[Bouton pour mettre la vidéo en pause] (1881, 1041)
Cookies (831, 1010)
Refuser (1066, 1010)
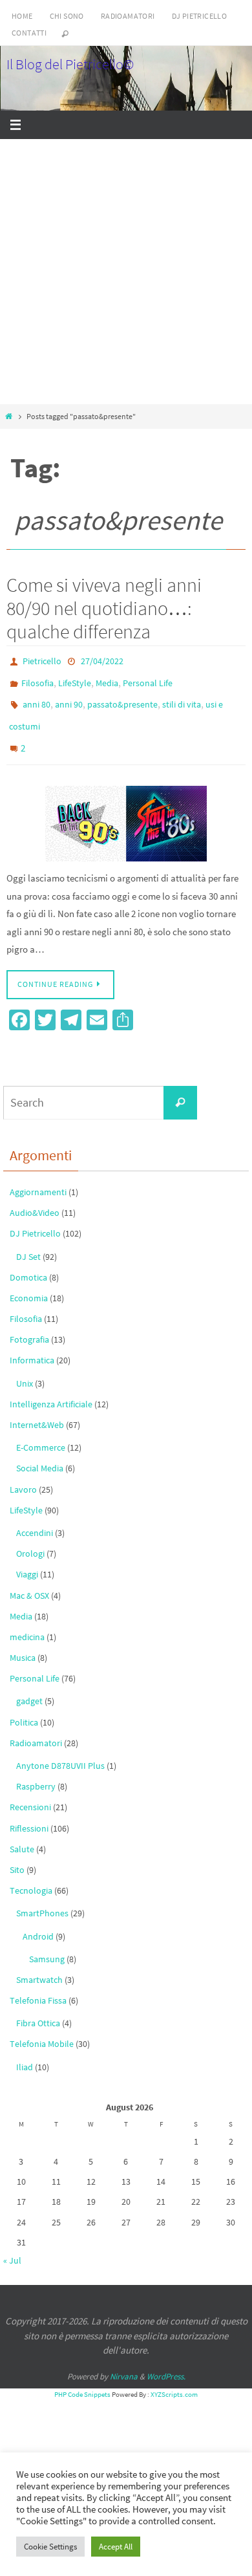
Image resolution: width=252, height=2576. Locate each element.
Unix (24, 1367)
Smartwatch (39, 1963)
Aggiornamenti (38, 1176)
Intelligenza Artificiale (51, 1388)
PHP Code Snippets (82, 2378)
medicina (27, 1621)
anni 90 (69, 698)
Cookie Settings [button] (50, 2546)
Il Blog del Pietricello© (70, 64)
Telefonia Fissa (38, 1984)
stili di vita (181, 698)
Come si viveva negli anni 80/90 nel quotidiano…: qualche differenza (104, 608)
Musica (23, 1641)
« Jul (12, 2244)
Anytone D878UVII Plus (60, 1749)
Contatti (29, 33)
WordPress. (166, 2360)
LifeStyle (74, 679)
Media (107, 679)
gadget (29, 1685)
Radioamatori (128, 16)
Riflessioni (29, 1812)
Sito (17, 1853)
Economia (29, 1282)
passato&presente (122, 698)
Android (38, 1920)
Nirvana (124, 2360)
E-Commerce (40, 1431)
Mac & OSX (29, 1579)
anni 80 (36, 698)
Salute (22, 1833)
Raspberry (36, 1770)
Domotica (28, 1261)
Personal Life (148, 679)
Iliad (24, 2051)
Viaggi (27, 1558)
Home (22, 16)
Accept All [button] (115, 2546)
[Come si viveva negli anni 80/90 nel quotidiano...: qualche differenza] (126, 807)
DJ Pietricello (199, 16)
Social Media (39, 1452)
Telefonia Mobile (42, 2028)
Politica (24, 1706)
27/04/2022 (102, 660)
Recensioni (30, 1791)
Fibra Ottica (38, 2007)
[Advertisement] (126, 272)
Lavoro (23, 1473)
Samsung (47, 1943)
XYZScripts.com (174, 2378)
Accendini (34, 1516)
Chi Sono (67, 16)
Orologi (30, 1537)
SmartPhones (42, 1897)
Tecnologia (31, 1874)
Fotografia (29, 1323)
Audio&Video (34, 1196)
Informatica (32, 1344)
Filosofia (37, 679)
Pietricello (42, 660)
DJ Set (28, 1240)
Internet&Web (37, 1408)
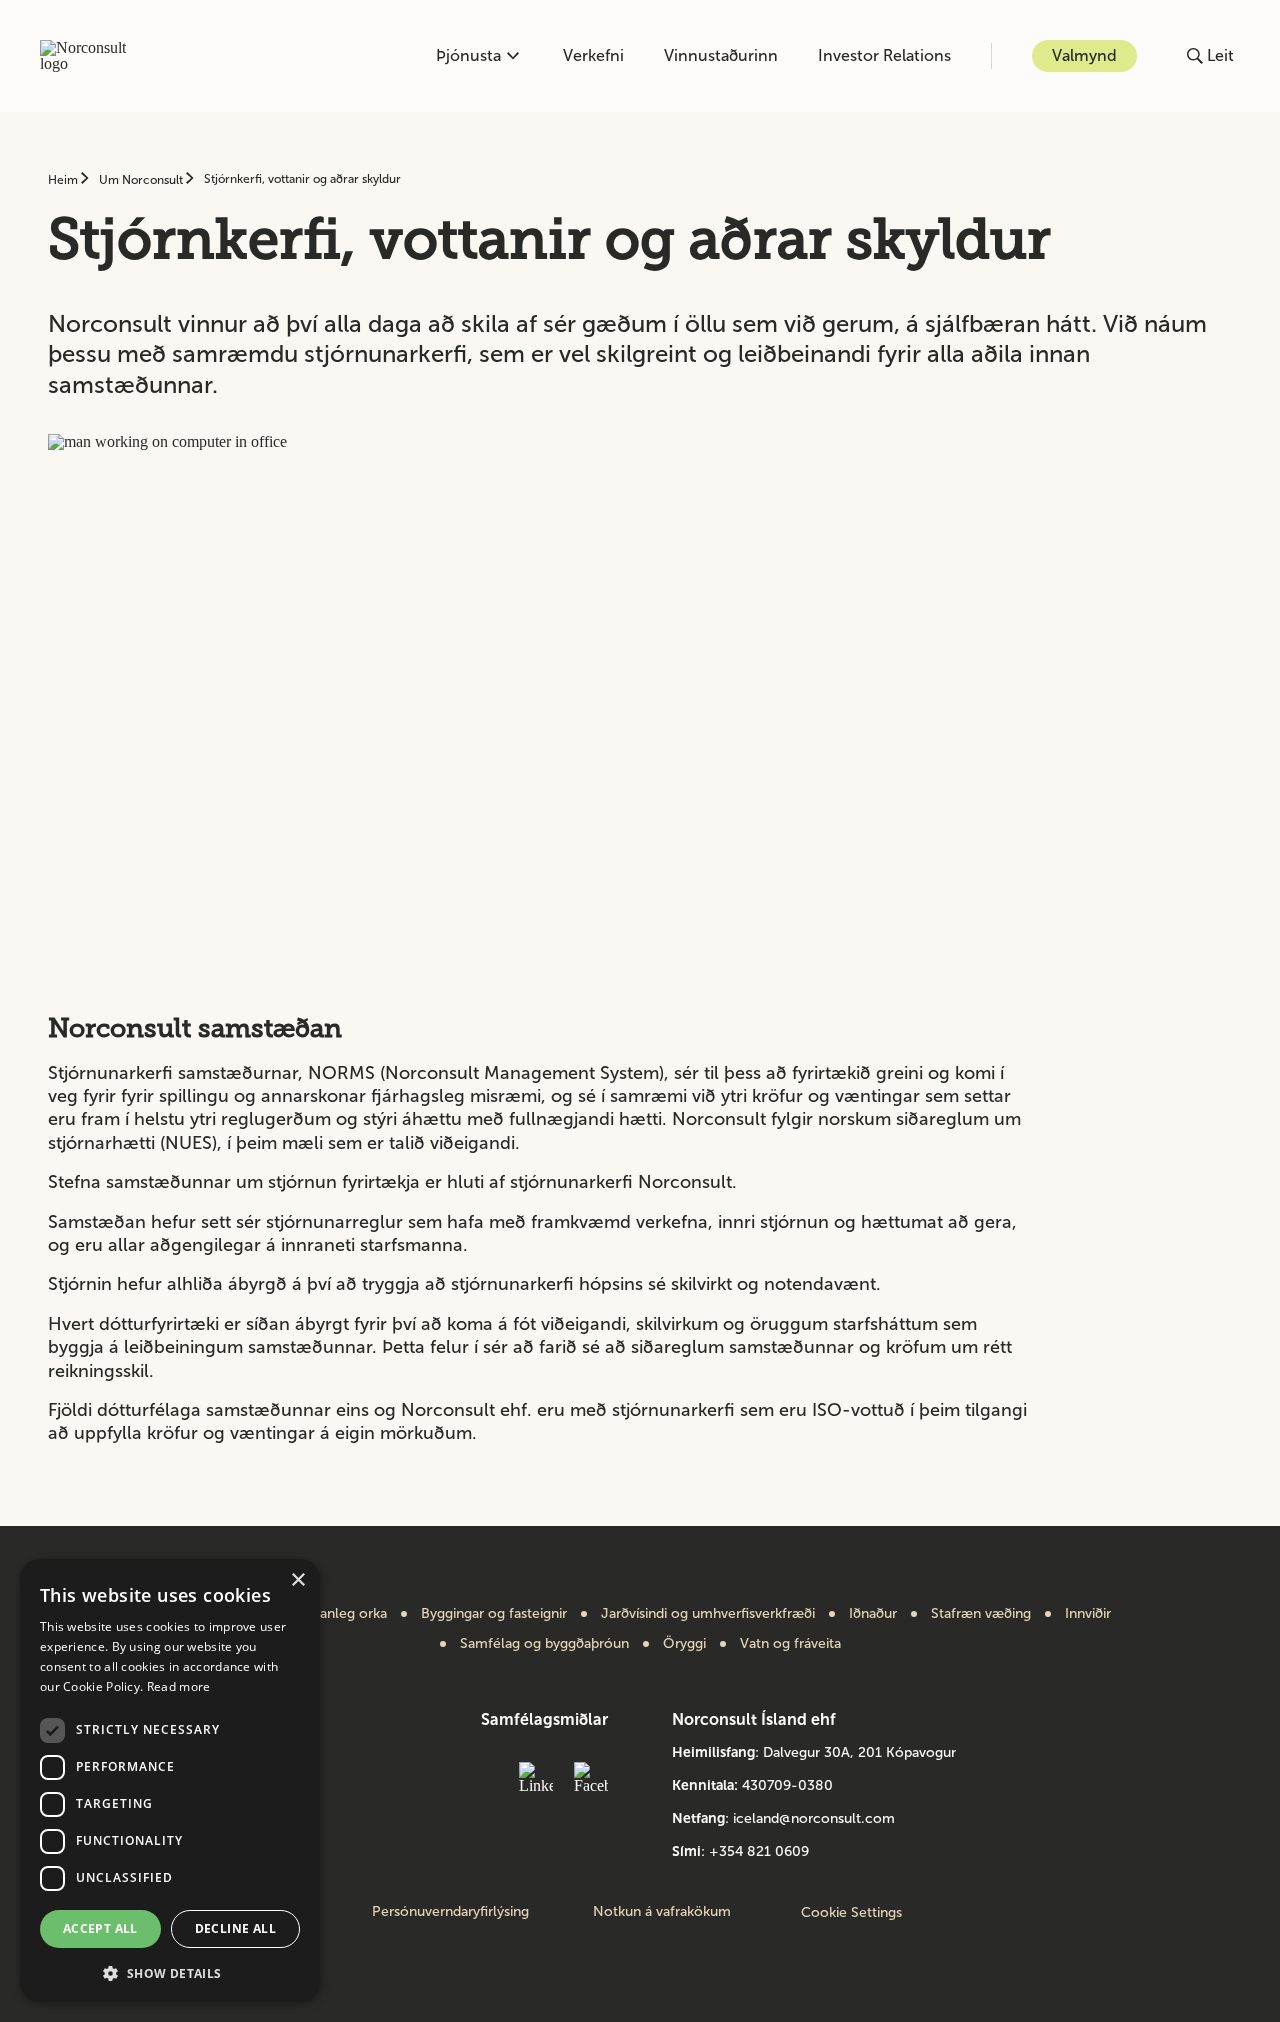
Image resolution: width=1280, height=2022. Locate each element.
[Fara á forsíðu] (93, 56)
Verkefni (593, 55)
*****
▶ _INSTRUCTIONS TO FOLLOW_: In the records, how many lines have the word "width" in them? Only the number is needed.

▶ _RESPONSE_: 2